More balance is better, without limit. The only qualification is that as
you get better balance you lose observations. Losing some observations may
reduce heterogeneity and thus variance, but losing more will increase
variance. So there's a trade off between imbalance and sample size
remaining.
There are lots of imbalance measures. Some are discussed in our
original matchit
paper <http://j.mp/jPupwz>. A newer more comprehensive measure is L1, which
is a measure of the difference in the multivariate histograms between the
control and treated groups.
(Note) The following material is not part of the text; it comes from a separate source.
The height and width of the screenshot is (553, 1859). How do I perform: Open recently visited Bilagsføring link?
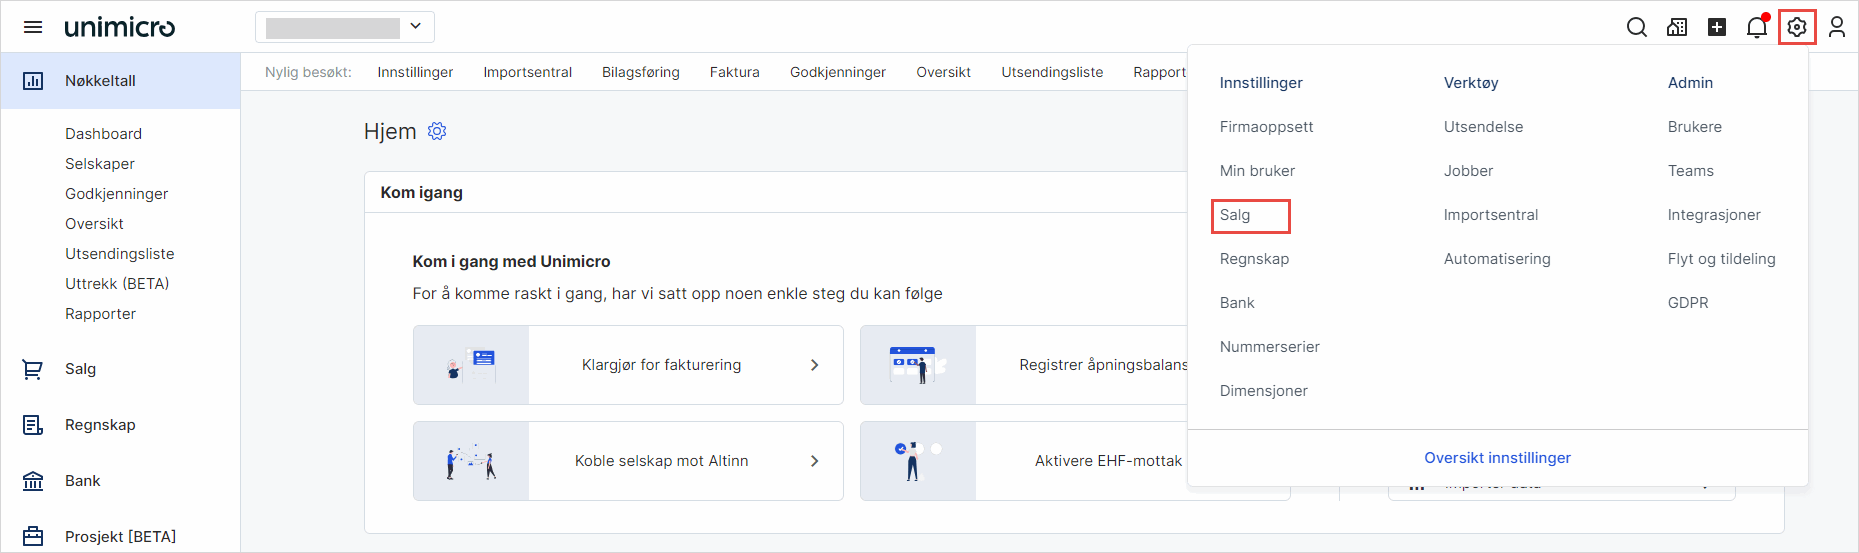tap(640, 72)
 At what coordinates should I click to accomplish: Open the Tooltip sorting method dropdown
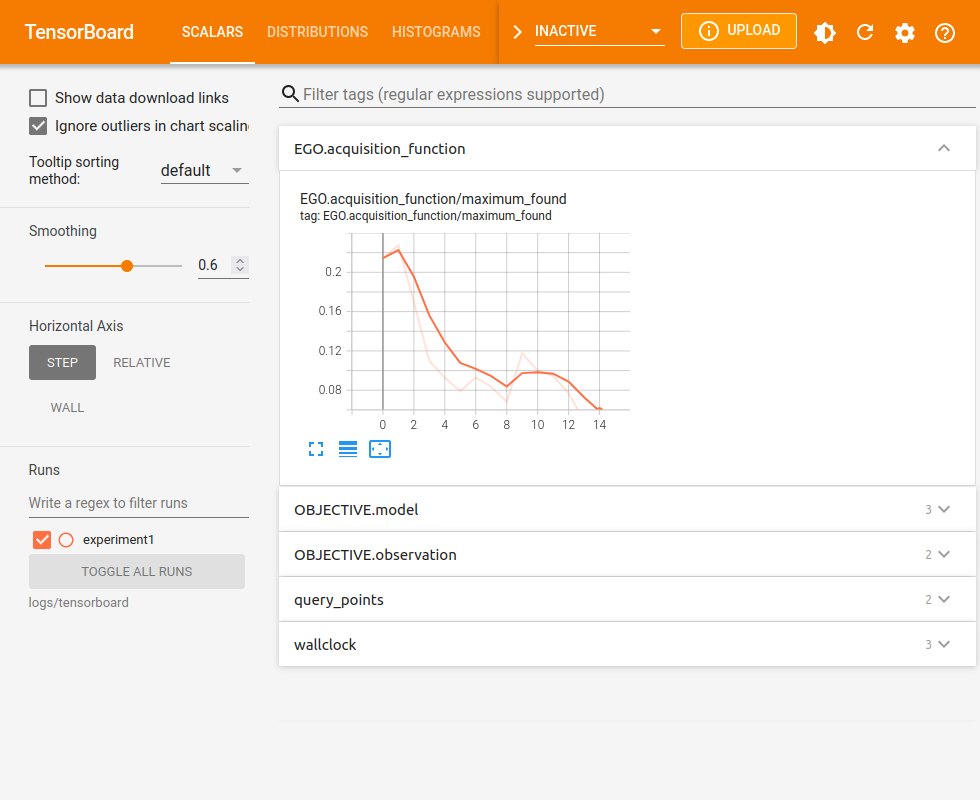click(x=204, y=170)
See, e.g. the current Political
Analysis<http://j.mp/iUUwyH> or
this paper <http://j.mp/jCpWmk> which enables you to address the trade off
between imbalance and sample size left.
Gary
--
*Gary King* - Albert J. Weatherhead III University Professor - Director,
IQSS - Harvard University
GKing.Harvard.edu <http://gking.harvard.edu/> - King(a)Harvard.edu -
@kinggary<http://twitter.com/kinggary>- 617-500-7570 - Asst 495-9271 -
Fax 812-8581
On Tue, Aug 23, 2011 at 11:37 AM, Paul Diterwich <paul(a)diterwich.com> wrote:
First my complements to all contributors of MatchIt,
you really made my
life easier!
Now to my question. I estimated a variety of propensity scores by playing
with several different models: GBM, Logit and then trying out several
matching techniques: Nearest Neighbour (with a variety of calipers), Full
Matching, Subclassification and Genetic Matching.
In the literature I found
<http://www.sciencedirect.com/science/article/pii/S1010794009005727>researchers
to assess the balance by comparing the standardized difference in means and
calculating the variance ratio.
MatchIt summary output shows the standardized difference in means being
most effectively reduced with 1:1 Matching with a Caliper of 0.25 (all
covariates below a 10% level).
Since the t-test was understandably removed in later versions I wonder if
the variance ratio suffered the same fate? Or in other words why is it not
included in the output? And would it be possible to generate it from the
output?
And do you perhaps have any other pointers on how to assess balance or
generally accepted values that indicate a good balance?
Greatly appreciated if someone could point me in the right direction.